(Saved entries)
>>>

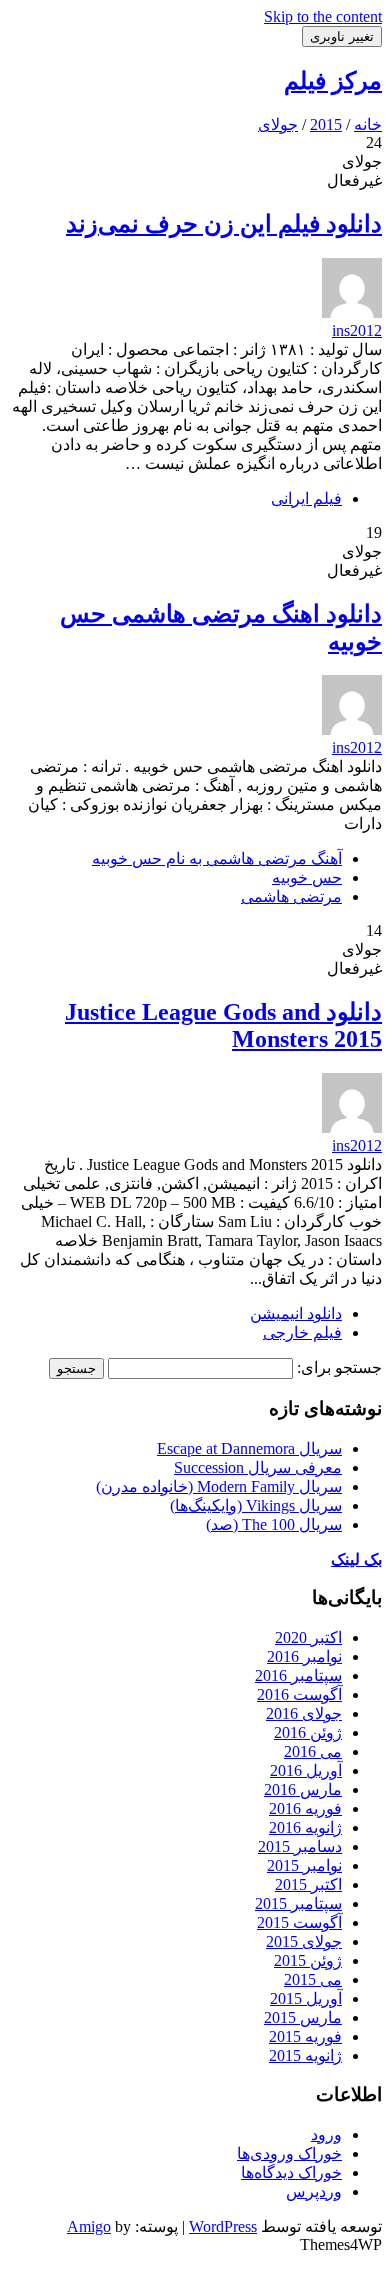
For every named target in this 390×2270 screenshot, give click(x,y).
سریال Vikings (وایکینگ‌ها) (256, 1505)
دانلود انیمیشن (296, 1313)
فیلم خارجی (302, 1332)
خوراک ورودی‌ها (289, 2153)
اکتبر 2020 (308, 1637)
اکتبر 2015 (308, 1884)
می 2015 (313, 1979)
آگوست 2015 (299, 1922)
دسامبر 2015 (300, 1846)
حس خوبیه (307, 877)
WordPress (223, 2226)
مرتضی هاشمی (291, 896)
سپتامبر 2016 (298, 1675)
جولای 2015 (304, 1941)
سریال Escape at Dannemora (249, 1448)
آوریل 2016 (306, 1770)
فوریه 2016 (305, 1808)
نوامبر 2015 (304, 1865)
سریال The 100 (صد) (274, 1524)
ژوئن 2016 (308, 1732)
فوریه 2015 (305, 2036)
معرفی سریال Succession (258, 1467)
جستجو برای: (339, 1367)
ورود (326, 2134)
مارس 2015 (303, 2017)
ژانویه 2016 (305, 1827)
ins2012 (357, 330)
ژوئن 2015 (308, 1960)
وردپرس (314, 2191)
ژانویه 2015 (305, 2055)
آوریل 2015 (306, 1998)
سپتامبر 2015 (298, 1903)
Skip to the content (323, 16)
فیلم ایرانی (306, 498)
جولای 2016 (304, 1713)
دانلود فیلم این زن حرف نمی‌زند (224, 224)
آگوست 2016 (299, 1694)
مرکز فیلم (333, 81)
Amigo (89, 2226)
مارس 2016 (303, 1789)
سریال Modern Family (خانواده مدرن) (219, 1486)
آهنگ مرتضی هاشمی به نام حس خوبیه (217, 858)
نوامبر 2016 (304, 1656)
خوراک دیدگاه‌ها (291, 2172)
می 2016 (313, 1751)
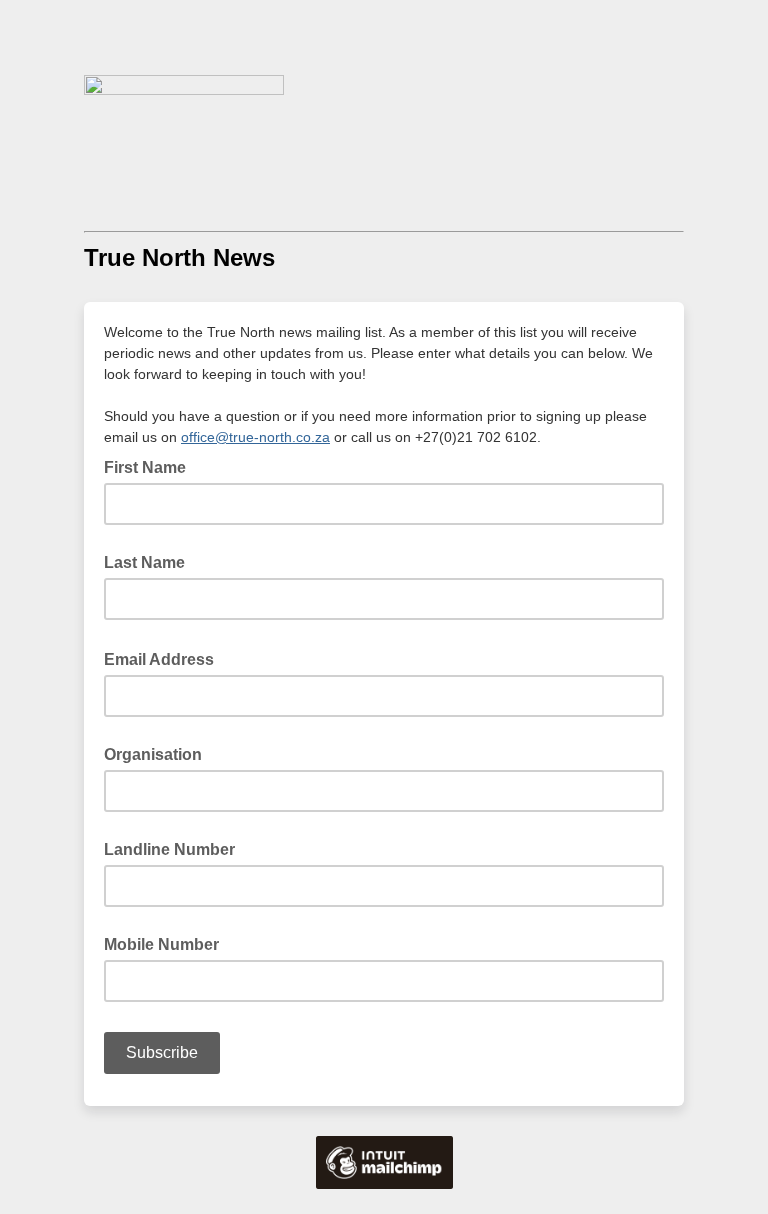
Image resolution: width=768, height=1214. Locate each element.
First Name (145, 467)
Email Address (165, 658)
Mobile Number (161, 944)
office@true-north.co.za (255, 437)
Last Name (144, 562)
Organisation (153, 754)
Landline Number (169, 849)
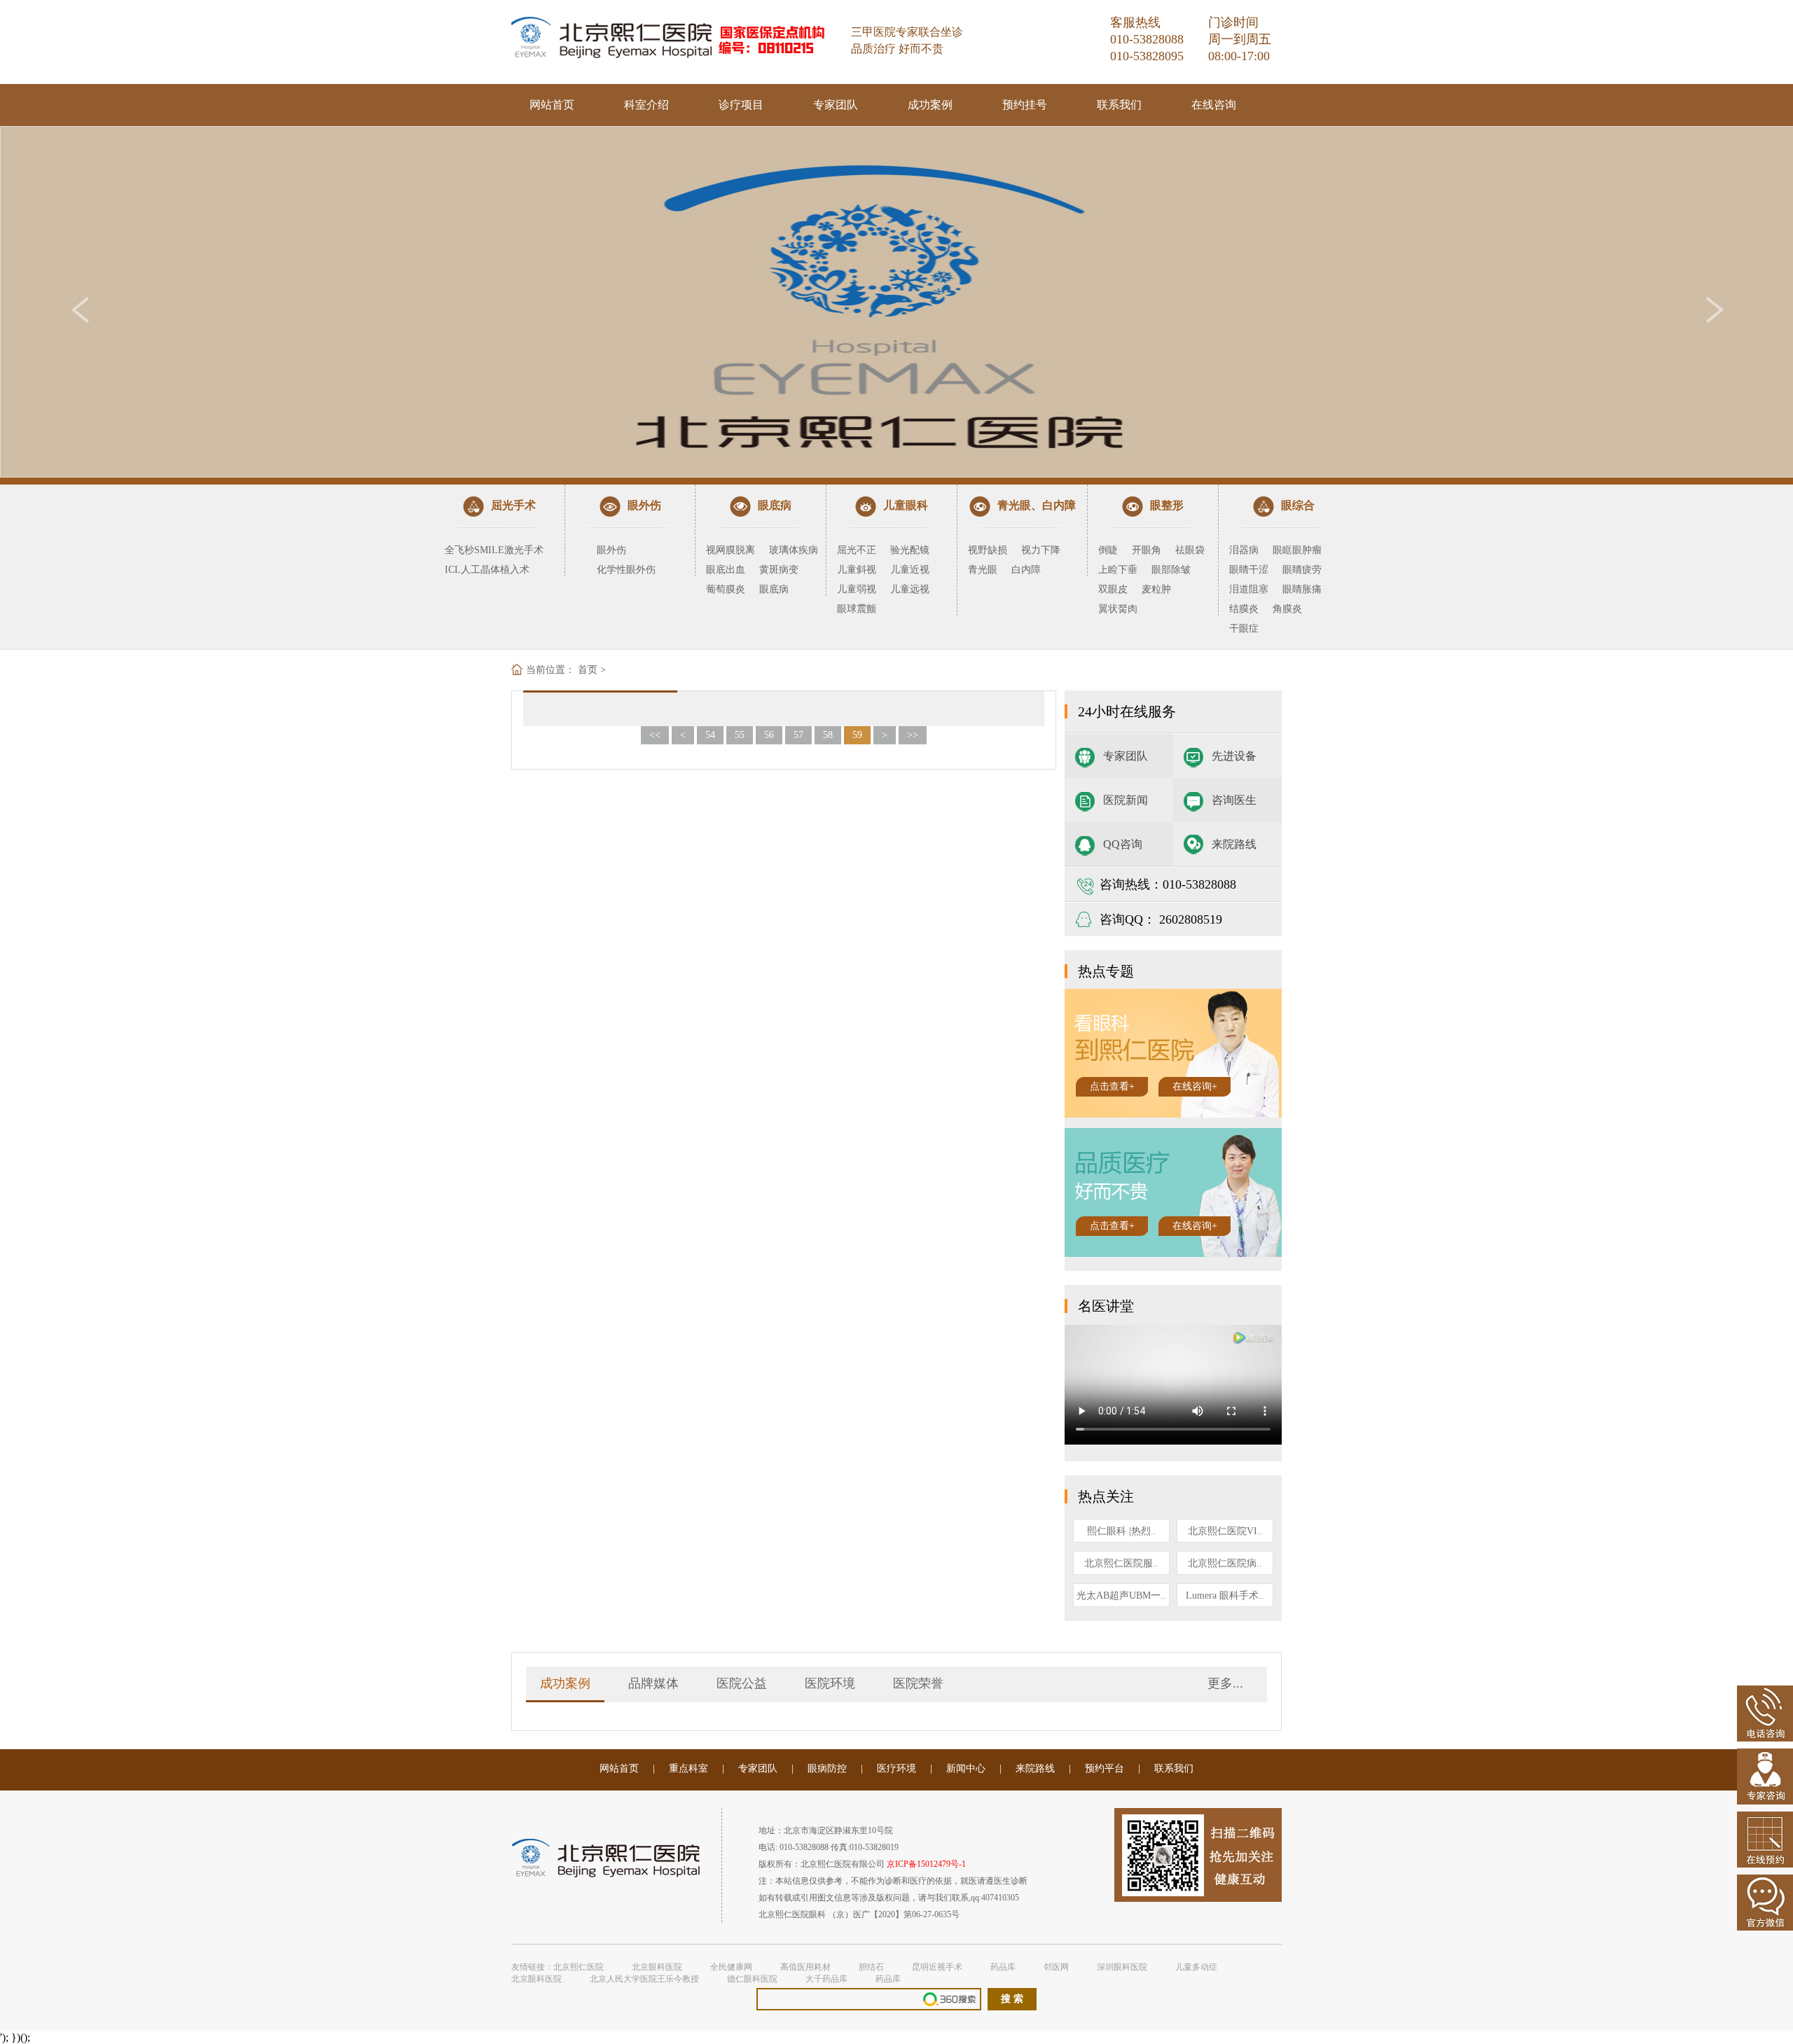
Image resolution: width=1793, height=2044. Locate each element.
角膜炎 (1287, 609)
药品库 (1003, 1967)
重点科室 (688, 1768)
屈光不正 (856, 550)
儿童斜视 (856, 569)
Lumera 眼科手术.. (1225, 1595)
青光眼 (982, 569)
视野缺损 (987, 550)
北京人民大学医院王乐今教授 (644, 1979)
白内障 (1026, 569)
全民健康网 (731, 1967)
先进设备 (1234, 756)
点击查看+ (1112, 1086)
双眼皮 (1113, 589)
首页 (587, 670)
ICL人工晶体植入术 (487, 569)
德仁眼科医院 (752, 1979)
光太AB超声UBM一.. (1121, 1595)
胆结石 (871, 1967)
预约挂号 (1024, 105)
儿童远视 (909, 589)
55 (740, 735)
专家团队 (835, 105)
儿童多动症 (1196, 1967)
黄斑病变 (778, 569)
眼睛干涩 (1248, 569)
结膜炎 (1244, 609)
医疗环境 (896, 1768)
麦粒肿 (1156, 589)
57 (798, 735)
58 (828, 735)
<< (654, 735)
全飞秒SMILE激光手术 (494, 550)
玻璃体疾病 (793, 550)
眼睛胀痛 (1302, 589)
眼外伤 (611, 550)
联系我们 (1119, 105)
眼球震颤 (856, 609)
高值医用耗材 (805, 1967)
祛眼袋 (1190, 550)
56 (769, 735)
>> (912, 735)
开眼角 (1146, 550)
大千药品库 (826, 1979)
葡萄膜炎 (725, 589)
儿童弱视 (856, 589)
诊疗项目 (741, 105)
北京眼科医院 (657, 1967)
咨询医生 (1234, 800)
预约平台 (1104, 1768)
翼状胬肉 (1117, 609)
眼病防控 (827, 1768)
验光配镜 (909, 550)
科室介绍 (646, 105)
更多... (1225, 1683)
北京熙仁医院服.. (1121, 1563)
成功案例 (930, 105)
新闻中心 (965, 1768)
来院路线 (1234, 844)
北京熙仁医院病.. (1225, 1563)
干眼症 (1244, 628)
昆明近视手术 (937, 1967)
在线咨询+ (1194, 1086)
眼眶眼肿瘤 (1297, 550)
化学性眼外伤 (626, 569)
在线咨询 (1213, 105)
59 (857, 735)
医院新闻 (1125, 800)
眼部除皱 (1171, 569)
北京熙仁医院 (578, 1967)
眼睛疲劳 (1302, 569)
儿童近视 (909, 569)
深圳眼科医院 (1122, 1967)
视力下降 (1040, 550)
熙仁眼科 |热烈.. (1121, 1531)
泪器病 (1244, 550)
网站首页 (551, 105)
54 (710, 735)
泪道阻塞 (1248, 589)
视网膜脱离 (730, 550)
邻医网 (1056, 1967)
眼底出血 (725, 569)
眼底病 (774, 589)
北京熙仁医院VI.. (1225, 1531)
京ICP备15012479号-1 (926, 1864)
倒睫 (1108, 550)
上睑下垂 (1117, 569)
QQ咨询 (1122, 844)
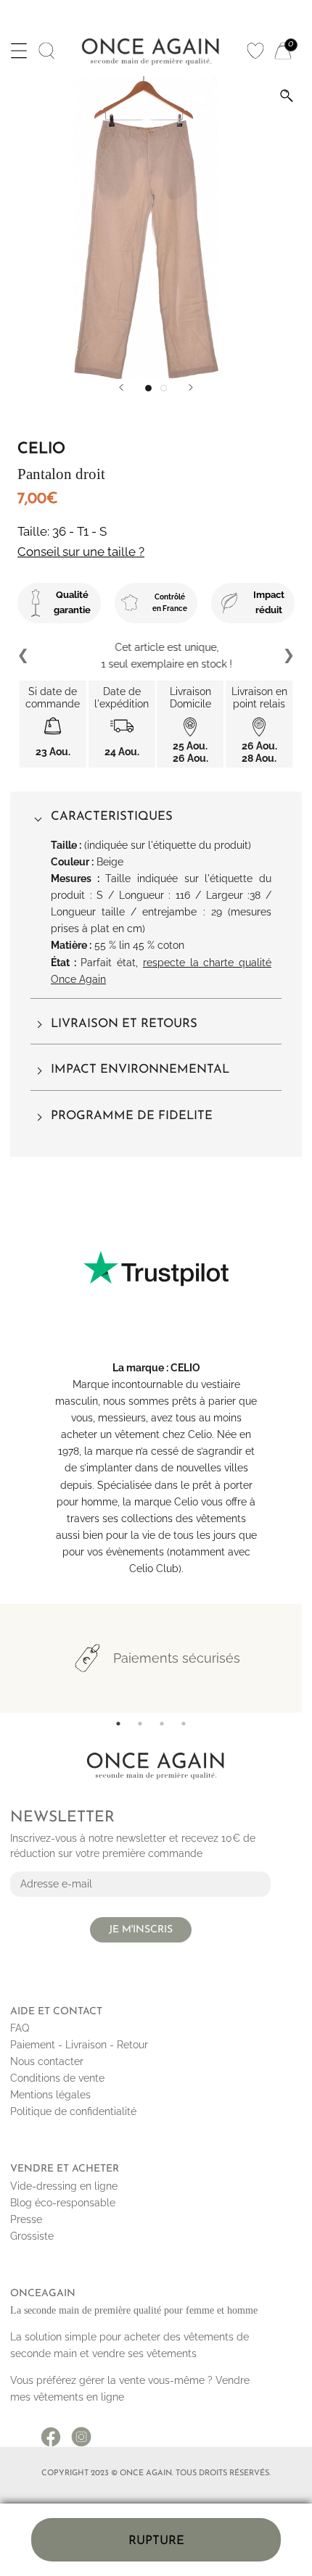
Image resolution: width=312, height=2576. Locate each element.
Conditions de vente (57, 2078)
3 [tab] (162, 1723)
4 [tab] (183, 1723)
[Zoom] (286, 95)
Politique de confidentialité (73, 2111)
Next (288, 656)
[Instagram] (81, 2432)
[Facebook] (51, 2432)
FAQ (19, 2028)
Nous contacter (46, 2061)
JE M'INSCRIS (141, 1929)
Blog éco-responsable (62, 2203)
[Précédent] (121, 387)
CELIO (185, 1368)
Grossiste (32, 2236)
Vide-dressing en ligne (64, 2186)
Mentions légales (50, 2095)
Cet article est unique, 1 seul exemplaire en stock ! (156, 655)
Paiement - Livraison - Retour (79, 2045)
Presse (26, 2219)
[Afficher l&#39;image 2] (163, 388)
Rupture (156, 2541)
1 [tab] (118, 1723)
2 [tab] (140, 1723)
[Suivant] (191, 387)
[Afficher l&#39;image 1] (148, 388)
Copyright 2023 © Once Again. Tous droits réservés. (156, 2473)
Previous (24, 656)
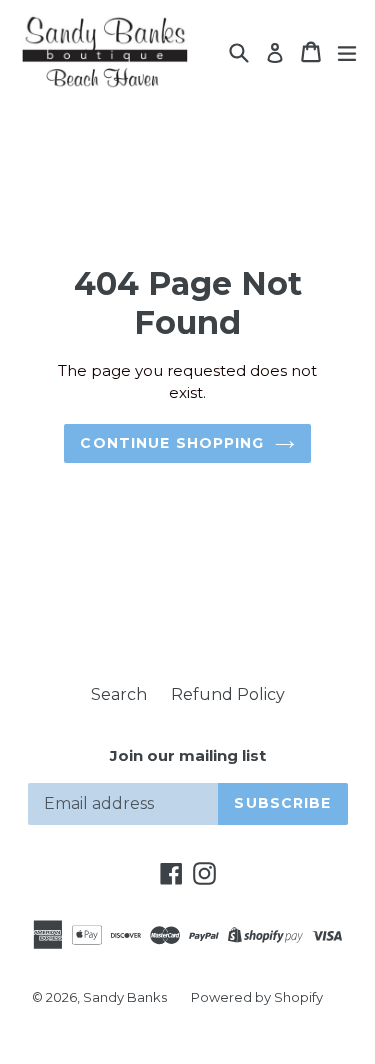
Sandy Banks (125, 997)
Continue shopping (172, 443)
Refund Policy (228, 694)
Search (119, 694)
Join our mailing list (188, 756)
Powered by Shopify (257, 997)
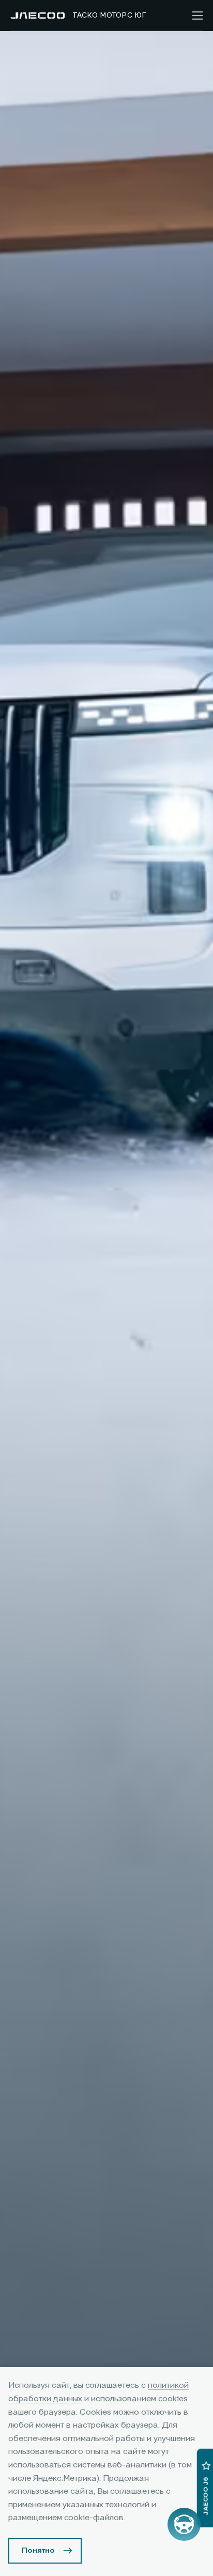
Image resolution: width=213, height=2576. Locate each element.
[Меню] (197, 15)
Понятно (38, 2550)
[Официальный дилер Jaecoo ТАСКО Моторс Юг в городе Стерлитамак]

<<<

PROBLEM =>
Please print exactly the lines from the one holding "葡萄膜炎 (725, 589)" through the final line of the data above, including both, and skip all pictures.

COMPLETED TASK =>
葡萄膜炎 (725, 589)
儿童弱视 (856, 589)
诊疗项目 (741, 105)
北京眼科医院 (657, 1967)
咨询医生 (1234, 800)
预约平台 (1104, 1768)
翼状胬肉 (1117, 609)
眼病防控 (827, 1768)
验光配镜 (909, 550)
科室介绍 (646, 105)
更多... (1225, 1683)
北京熙仁医院服.. (1121, 1563)
成功案例 (930, 105)
新闻中心 (965, 1768)
来院路线 (1234, 844)
北京熙仁医院病.. (1225, 1563)
干眼症 (1244, 628)
昆明近视手术 (937, 1967)
在线咨询+ (1194, 1086)
眼眶眼肿瘤 (1297, 550)
化学性眼外伤 (626, 569)
在线咨询 (1213, 105)
59 (857, 735)
医院新闻 (1125, 800)
眼部除皱 (1171, 569)
北京熙仁医院 (578, 1967)
眼睛疲劳 (1302, 569)
儿童近视 (909, 569)
深圳眼科医院 (1122, 1967)
视力下降 (1040, 550)
熙仁眼科 |热烈.. (1121, 1531)
泪器病 (1244, 550)
网站首页 (551, 105)
54 (710, 735)
泪道阻塞 (1248, 589)
视网膜脱离 (730, 550)
邻医网 (1056, 1967)
眼底出血 (725, 569)
眼底病 (774, 589)
北京熙仁医院VI.. (1225, 1531)
京ICP备15012479号-1 (926, 1864)
倒睫 (1108, 550)
上睑下垂 (1117, 569)
QQ咨询 (1122, 844)
Image resolution: width=312, height=2576. Locate each element.
Conditions de vente (57, 2078)
3 [tab] (162, 1723)
4 [tab] (183, 1723)
[Zoom] (286, 95)
Politique de confidentialité (73, 2111)
Next (288, 656)
[Instagram] (81, 2432)
[Facebook] (51, 2432)
FAQ (19, 2028)
Nous contacter (46, 2061)
JE M'INSCRIS (141, 1929)
Blog éco-responsable (62, 2203)
[Précédent] (121, 387)
CELIO (185, 1368)
Grossiste (32, 2236)
Vide-dressing en ligne (64, 2186)
Mentions légales (50, 2095)
Cet article est unique, 1 seul exemplaire en stock ! (156, 655)
Paiement - Livraison - Retour (79, 2045)
Presse (26, 2219)
[Afficher l&#39;image 2] (163, 388)
Rupture (156, 2541)
1 [tab] (118, 1723)
2 [tab] (140, 1723)
[Suivant] (191, 387)
[Afficher l&#39;image 1] (148, 388)
Copyright 2023 © Once Again. Tous droits réservés. (156, 2473)
Previous (24, 656)
Sandy Banks (125, 997)
Continue shopping (172, 443)
Refund Policy (228, 694)
Search (119, 694)
Join our mailing list (188, 756)
Powered by Shopify (257, 997)
Image resolution: width=213, height=2576. Locate each element.
[Меню] (197, 15)
Понятно (38, 2550)
[Официальный дилер Jaecoo ТАСКО Моторс Юг в городе Стерлитамак]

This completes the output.